Asymmetric horror games like Dead by Daylight invert fog of war between roles. The killer sees the survivors via heartbeats and aura reveals. The survivors hear the killer but cannot see them outside a radius. Two players in the same room can have completely different views of the same scene. That information asymmetry is the entire design.
Why Designers Keep Coming Back to It
Fog of war works because human brains are pattern-completing machines. Show a player a partial picture and they will fill in the rest, usually with something worse than the truth. A black tile on a strategy map could contain anything. The mind picks the scariest possibility and plans around it. That free narrative production is impossible to buy with art assets alone.
It also creates meaningful decisions. A game with full information is solvable in principle. Chess is hard because the search tree is huge, not because the position is hidden. Add fog of war to chess and you get something fundamentally different, a game where bluffing, deduction, and risk management matter as much as raw calculation. This is why speedrun categories often distinguish runs that exploit perfect knowledge of hidden content from runs that play blind. The hidden information is a real resource. Knowing what is behind the fog is a different game from not knowing.

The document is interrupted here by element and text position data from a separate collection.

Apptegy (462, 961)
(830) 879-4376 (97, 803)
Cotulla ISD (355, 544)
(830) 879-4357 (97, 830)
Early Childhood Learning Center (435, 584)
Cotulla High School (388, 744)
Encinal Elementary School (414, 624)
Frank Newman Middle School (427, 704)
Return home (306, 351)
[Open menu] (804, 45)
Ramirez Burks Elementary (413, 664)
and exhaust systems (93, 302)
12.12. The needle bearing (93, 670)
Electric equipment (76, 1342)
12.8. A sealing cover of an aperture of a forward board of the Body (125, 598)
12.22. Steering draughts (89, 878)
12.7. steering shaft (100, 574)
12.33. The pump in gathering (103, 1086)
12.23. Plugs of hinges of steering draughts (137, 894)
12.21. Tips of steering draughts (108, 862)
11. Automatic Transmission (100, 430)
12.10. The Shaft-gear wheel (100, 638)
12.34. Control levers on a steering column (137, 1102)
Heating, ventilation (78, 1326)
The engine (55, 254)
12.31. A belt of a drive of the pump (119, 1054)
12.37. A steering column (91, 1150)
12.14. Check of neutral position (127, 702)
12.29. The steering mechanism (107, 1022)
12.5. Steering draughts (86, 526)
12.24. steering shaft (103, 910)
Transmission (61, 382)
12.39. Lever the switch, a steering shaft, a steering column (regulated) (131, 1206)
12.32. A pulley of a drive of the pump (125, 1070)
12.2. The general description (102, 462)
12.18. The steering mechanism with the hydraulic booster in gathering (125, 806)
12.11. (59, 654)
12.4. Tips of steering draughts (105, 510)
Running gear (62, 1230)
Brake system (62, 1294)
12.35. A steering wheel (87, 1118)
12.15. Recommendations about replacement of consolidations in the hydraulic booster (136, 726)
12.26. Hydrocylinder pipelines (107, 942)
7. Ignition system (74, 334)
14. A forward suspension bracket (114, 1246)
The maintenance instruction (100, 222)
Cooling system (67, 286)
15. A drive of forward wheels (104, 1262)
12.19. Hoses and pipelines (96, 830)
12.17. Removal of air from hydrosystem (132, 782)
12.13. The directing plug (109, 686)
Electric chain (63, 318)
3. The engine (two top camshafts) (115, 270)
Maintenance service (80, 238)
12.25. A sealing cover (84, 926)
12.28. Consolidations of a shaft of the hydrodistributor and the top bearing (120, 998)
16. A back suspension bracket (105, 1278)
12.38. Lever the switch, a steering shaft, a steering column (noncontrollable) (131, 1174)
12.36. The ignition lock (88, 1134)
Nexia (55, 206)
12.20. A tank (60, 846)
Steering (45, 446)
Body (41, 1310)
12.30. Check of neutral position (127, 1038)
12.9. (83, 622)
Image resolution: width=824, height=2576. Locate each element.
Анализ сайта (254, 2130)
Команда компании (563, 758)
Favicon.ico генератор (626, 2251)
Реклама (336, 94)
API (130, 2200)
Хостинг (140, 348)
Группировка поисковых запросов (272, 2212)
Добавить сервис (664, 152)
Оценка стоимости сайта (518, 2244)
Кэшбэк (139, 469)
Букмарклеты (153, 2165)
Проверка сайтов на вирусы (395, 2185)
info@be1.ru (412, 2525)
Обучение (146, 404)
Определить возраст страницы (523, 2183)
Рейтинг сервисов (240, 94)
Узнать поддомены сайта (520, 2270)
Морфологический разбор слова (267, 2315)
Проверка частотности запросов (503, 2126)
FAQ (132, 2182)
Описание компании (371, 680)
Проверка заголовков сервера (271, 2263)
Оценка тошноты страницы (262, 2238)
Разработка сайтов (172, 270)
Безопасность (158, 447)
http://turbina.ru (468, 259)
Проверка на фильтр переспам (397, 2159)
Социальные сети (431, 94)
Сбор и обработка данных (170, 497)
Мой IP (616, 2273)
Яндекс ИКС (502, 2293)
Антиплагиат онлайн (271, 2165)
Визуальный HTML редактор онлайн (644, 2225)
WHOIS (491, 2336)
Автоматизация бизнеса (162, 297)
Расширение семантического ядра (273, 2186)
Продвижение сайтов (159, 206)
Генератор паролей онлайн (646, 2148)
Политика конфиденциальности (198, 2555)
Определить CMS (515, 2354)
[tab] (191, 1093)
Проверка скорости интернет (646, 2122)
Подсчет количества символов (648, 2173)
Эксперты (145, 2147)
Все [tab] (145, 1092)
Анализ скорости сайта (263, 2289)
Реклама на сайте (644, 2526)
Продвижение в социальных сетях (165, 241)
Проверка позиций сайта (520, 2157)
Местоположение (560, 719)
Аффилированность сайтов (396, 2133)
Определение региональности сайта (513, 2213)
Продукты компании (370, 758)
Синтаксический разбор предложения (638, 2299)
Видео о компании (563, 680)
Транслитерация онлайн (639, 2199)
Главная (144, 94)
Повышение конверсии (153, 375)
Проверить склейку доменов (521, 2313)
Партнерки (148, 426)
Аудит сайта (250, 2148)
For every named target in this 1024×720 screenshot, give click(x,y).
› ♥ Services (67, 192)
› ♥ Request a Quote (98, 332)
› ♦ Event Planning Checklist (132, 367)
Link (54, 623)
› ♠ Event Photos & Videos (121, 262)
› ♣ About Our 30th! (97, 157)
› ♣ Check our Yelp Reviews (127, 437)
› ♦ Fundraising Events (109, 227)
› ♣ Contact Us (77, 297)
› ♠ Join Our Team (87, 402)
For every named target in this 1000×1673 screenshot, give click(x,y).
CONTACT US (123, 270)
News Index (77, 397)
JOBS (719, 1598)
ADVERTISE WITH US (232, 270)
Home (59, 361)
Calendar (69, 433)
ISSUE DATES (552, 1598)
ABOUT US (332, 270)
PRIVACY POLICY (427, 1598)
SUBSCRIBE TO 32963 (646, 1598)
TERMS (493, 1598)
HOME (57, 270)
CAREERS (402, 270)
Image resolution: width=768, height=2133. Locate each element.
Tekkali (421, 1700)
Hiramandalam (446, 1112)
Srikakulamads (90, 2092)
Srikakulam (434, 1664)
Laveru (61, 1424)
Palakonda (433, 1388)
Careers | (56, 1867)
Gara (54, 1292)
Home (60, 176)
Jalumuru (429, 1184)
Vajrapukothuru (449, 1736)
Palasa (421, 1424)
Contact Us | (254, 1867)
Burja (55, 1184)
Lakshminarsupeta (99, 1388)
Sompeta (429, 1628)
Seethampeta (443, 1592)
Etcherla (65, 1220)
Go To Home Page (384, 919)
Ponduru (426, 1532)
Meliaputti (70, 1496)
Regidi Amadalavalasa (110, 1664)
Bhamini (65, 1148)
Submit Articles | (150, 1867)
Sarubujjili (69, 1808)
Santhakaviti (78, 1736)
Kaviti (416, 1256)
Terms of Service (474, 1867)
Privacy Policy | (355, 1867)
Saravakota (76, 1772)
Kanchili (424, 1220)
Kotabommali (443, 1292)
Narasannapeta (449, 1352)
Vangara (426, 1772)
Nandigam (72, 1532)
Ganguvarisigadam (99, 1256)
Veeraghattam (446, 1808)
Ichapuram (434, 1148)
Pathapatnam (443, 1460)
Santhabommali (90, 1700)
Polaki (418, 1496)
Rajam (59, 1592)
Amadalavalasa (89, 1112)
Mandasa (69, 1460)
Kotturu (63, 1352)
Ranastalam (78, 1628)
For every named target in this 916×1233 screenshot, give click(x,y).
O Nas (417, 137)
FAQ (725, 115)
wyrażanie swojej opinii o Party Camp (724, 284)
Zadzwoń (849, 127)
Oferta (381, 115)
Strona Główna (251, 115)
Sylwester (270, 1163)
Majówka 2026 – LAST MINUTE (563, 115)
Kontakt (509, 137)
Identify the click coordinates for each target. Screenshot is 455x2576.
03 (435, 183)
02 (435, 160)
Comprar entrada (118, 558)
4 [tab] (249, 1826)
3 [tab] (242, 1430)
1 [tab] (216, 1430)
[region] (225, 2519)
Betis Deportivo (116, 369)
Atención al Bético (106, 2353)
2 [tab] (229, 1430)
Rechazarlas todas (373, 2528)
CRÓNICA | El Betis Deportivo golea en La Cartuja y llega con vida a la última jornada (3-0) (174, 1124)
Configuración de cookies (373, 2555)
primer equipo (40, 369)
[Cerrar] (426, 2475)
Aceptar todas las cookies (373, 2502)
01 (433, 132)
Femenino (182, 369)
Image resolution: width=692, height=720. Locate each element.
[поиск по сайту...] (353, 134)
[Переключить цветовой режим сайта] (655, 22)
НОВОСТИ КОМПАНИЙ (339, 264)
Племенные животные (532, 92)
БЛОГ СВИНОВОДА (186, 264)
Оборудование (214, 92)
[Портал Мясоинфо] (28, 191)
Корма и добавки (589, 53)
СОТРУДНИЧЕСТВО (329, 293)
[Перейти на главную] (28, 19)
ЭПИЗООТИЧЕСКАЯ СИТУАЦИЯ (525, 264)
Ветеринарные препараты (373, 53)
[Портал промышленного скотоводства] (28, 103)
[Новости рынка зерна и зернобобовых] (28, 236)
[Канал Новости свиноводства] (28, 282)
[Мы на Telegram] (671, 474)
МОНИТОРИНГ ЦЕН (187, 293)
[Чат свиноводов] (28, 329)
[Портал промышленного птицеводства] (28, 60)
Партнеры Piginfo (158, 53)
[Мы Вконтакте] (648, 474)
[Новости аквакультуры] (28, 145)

The technique also scales beautifully. A two-player tabletop wargame and a 100-player battle royale use the same core principle. The implementation differs, but the design idea is identical. That is rare in game design, where most techniques are genre-specific. Fog of war is genre-agnostic, which is why it keeps showing up in everything from metroidvania map systems to grand strategy games to mobile puzzle titles.
FAQ
What is fog of war in video games?
Fog of war is a design system that hides parts of the map or world from the player until something owned by the player reveals them. It can mean a black overlay on unexplored areas, dimmed terrain you have seen but cannot currently observe, or per-character line of sight cones in 3D games.
What was the first video game with fog of war?
The technique appeared in early tabletop wargames in the 1820s and migrated to computers through the late 1970s and 1980s. Empire (1977) is often cited as an early digital example. Dune II in 1992 popularized the term and the visual convention for real-time strategy.
Why do RTS games use fog of war?
It forces scouting and rewards information management. Without fog of war, both players see the whole map at all times and combat becomes pure optimization. With fog of war, you have to spend resources to learn what your opponent is doing, and your opponent can deceive you.
Is fog of war just a graphical effect?
No. The graphical overlay is the surface. Underneath, the game engine tracks visibility per player per cell or per object. In competitive multiplayer the server actually withholds data from the client, which is why proper fog of war is a security feature as well as a design choice.
What is the difference between fog of war and line of sight?
Line of sight is the per-character calculation of what a unit can see right now. Fog of war is the broader system that combines line of sight with map memory, exploration state, and information persistence. Line of sight is the input. Fog of war is the output the player sees.
Conclusion
Fog of war is one of those rare design techniques that solves three problems at once. It generates strategic depth by forcing decisions under uncertainty. It generates emotional tension by letting the player’s imagination fill the gaps. It generates technical headroom by giving engines an excuse to render less. Two hundred years after Prussian officers pushed wooden blocks across paper maps, the same idea drives most of the multiplayer games being played right now. The fog is not going anywhere.